[[ Data extract open ]]
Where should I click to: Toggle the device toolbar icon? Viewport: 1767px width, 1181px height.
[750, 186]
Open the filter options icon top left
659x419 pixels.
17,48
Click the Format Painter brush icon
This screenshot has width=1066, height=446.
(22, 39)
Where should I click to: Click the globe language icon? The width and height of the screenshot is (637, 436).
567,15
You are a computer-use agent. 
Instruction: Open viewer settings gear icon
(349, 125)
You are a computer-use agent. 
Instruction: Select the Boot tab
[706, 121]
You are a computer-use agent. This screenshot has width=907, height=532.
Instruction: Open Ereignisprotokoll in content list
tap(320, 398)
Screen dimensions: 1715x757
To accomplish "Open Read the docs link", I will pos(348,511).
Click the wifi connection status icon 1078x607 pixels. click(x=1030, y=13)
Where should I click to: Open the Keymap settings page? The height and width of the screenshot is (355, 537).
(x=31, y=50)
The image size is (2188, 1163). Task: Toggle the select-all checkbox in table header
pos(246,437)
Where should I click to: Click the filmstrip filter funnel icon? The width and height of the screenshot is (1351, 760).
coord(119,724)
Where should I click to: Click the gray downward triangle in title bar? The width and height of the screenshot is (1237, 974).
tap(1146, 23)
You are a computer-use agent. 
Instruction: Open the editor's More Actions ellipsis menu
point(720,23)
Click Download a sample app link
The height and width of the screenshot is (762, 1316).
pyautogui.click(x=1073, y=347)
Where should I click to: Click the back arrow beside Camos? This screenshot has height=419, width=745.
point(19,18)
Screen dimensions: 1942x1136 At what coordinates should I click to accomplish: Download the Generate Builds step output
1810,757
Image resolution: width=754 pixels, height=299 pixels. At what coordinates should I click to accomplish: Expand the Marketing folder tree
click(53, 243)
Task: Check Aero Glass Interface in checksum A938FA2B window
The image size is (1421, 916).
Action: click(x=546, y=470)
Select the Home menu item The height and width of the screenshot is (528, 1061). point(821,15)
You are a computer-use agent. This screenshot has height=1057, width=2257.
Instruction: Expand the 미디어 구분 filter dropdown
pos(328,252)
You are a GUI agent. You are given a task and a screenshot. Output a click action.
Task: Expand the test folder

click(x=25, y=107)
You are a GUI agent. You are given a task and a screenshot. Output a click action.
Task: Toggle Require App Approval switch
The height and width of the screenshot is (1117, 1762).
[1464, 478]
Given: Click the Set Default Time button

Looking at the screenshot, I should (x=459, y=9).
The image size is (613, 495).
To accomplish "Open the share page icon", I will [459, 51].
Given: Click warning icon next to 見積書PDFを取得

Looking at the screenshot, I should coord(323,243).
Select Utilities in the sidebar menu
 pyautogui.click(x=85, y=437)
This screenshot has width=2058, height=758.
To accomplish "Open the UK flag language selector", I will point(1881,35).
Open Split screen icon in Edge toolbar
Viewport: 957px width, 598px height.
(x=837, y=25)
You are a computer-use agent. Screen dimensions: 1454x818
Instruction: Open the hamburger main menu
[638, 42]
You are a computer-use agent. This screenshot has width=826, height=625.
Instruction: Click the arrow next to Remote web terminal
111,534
[[ Data extract closed ]]
> [Task statement]: Pull out every line above that holds the word "computer".

> [Answer to this problem]:
You are a computer-use agent. 
You are a computer-use agent. 
You are a computer-use agent. This screenshot has width=907, height=532.
You are a computer-use agent. 
You are a computer-use agent. This screenshot has height=1057, width=2257.
You are a computer-use agent. Screen dimensions: 1454x818
You are a computer-use agent. This screenshot has width=826, height=625.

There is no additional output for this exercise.